SIMULADOR – Também está em elaboração um simulador cirúrgico para que os usuários possam fazer uma espécie de treinamento em ambiente virtual até finalmente estarem aptos a utilizar o equipamento na prática. A estudante do curso de Engenharia Elétrica, Fernanda Amaral Melo, integra a equipe responsável por desenvolver o simulador. Segundo ela, a tecnologia poderá ser baixada pelo celular e testada com um joystick acoplado. “O simulador vai servir para a difusão do produto, principalmente no momento inicial, para que possa ser bem aceito entre os profissionais”, explica.

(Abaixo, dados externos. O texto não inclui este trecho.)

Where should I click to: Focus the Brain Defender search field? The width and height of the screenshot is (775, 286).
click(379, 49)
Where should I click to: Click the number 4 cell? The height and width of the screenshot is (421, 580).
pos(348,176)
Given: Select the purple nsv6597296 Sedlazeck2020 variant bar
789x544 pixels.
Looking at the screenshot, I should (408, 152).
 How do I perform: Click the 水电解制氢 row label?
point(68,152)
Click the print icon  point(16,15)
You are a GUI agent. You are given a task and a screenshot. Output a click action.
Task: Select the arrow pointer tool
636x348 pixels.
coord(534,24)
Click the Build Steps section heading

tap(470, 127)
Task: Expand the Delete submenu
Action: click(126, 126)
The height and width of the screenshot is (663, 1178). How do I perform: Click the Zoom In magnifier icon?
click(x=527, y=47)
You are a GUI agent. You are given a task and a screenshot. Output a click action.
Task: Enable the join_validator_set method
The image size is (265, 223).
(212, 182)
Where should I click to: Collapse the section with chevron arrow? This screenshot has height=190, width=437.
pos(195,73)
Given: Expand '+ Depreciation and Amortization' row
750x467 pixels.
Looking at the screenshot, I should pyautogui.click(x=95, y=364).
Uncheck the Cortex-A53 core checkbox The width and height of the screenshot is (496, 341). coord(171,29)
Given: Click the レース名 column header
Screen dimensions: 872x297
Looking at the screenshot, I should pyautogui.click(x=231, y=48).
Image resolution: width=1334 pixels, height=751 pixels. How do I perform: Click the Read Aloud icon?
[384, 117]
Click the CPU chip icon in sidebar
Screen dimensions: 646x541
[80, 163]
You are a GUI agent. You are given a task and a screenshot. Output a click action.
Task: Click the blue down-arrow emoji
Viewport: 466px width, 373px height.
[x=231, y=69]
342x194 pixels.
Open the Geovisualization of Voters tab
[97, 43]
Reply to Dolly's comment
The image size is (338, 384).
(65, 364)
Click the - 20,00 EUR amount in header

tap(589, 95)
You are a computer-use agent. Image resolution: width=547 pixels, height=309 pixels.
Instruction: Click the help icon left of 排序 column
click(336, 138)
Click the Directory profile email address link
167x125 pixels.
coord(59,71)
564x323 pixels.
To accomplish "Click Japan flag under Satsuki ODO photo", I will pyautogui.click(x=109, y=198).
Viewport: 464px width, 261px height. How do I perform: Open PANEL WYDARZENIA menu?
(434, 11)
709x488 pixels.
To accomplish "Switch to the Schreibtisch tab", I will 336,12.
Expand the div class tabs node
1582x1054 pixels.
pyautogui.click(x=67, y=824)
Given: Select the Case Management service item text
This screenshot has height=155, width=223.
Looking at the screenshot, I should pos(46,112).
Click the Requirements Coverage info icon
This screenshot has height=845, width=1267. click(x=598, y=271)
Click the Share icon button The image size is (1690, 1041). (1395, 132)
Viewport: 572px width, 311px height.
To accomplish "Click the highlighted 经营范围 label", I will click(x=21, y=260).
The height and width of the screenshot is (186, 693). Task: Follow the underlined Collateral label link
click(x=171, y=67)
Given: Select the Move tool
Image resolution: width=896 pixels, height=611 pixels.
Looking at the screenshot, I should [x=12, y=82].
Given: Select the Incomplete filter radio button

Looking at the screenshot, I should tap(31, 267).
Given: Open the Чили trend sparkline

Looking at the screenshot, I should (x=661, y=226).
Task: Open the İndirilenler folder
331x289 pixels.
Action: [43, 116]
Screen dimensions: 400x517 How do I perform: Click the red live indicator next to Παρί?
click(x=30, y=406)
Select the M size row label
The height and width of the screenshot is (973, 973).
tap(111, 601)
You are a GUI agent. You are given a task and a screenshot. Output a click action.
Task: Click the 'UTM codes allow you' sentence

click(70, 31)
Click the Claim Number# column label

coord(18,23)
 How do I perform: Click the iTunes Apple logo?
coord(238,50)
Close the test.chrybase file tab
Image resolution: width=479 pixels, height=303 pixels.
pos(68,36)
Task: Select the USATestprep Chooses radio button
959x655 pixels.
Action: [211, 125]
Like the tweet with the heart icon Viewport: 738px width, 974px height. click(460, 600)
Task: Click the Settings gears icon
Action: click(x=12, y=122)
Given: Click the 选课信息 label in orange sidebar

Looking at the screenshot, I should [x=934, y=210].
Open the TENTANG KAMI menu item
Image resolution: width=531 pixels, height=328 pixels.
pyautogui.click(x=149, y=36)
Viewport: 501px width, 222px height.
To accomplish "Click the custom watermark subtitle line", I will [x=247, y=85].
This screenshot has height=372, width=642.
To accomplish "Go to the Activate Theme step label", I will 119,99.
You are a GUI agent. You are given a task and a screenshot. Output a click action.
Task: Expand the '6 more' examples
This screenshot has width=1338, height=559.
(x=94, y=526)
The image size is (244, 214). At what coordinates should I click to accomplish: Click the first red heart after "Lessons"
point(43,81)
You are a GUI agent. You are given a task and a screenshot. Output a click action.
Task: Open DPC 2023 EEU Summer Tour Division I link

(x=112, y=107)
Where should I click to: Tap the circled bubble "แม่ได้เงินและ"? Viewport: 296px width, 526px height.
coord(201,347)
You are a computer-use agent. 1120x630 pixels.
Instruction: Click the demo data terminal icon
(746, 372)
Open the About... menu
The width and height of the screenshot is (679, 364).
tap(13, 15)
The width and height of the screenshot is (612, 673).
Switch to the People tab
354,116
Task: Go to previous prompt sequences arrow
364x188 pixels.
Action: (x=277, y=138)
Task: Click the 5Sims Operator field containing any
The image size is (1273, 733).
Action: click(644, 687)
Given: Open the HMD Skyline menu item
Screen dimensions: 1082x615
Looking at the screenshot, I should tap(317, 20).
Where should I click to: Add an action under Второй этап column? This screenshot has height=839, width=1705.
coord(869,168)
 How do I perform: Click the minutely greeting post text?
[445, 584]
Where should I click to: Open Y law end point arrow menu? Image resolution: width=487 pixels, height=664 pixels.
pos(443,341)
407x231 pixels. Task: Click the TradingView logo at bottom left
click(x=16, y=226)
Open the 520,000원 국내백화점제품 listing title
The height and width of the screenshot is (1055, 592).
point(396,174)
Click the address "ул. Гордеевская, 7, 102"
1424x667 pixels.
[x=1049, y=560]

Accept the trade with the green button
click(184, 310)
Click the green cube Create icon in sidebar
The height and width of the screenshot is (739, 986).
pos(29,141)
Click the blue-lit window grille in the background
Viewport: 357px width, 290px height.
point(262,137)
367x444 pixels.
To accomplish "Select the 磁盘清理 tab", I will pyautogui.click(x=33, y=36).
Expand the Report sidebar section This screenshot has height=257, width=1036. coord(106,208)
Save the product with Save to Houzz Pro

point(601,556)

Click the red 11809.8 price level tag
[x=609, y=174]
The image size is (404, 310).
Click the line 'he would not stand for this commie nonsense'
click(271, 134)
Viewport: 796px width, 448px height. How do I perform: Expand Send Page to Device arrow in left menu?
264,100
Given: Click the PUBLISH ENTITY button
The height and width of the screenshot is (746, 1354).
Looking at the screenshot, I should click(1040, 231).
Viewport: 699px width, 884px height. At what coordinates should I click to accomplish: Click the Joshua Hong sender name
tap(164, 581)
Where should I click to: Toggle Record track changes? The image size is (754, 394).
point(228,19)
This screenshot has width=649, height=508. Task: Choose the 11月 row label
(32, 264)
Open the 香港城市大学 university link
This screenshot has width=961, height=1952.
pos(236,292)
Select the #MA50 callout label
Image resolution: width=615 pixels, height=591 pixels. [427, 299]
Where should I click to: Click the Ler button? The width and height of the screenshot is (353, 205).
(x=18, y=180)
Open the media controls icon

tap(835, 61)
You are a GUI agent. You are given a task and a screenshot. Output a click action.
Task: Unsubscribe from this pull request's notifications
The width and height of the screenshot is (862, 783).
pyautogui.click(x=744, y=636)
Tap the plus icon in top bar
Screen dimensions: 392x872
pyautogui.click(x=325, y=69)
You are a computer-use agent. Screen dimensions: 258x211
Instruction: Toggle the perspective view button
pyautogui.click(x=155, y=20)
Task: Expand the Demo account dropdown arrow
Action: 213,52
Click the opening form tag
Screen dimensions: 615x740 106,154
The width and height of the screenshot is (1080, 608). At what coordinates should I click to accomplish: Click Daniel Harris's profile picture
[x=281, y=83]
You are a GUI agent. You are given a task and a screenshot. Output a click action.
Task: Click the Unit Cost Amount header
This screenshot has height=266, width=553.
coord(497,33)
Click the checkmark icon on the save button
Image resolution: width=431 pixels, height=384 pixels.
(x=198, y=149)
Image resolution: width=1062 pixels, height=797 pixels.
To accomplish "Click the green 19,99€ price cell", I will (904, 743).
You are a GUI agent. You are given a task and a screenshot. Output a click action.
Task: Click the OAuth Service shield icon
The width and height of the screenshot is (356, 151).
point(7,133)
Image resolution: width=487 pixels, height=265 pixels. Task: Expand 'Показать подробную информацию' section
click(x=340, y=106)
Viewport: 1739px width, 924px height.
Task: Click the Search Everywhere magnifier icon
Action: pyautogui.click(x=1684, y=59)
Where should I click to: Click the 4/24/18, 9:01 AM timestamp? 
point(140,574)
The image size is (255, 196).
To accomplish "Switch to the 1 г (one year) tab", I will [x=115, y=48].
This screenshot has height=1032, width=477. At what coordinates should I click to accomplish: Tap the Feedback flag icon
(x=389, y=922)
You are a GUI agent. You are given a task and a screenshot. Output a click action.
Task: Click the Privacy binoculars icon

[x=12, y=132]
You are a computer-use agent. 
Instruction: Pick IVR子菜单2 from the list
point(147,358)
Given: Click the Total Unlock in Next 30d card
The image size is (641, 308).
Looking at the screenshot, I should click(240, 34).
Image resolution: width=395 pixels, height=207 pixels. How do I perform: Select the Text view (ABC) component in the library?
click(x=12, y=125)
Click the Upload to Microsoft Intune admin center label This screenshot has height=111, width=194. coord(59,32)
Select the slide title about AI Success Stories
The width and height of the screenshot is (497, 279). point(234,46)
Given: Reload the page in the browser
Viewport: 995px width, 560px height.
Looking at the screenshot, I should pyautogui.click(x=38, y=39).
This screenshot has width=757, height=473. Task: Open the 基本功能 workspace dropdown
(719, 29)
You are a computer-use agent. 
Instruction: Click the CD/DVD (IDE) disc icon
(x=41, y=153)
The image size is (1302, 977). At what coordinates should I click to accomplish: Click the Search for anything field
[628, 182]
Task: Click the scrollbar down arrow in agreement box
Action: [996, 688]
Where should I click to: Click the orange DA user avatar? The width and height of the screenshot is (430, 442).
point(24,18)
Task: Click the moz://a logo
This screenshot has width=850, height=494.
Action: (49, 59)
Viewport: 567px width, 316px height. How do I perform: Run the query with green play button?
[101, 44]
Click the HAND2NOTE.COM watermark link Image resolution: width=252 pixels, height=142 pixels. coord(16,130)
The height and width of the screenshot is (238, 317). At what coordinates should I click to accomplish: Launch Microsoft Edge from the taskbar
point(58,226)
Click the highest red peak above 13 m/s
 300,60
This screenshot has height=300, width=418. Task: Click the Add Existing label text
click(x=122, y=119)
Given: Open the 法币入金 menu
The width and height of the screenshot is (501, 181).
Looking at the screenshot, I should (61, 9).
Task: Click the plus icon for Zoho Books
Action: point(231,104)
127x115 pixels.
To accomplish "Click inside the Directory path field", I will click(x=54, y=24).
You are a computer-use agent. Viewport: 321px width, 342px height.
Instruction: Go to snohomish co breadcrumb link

A experiência, além de contribuir na formação da aluna, tem rendido bons frutos: ela foi selecionada recentemente, entre graduandos de diversos países, para participar do projeto de um pesquisador da Universidade Karlstad, na Suécia, para desenvolver outro robô. Desta vez, será um protótipo para auxiliar idosos e seus cuidadores em atividades do dia a dia.
Melo acredita que o intercâmbio, de agosto a dezembro deste ano, será uma oportunidade para aprimorar os conhecimentos na área de biomedicina.“Vai ser algo bem engrandecedor, pois vou aprender coisas que vão me ajudar no projeto de TCC e vou ter acesso a aparelhos de ponta e a um professor com muita experiência na área”, destaca a graduanda.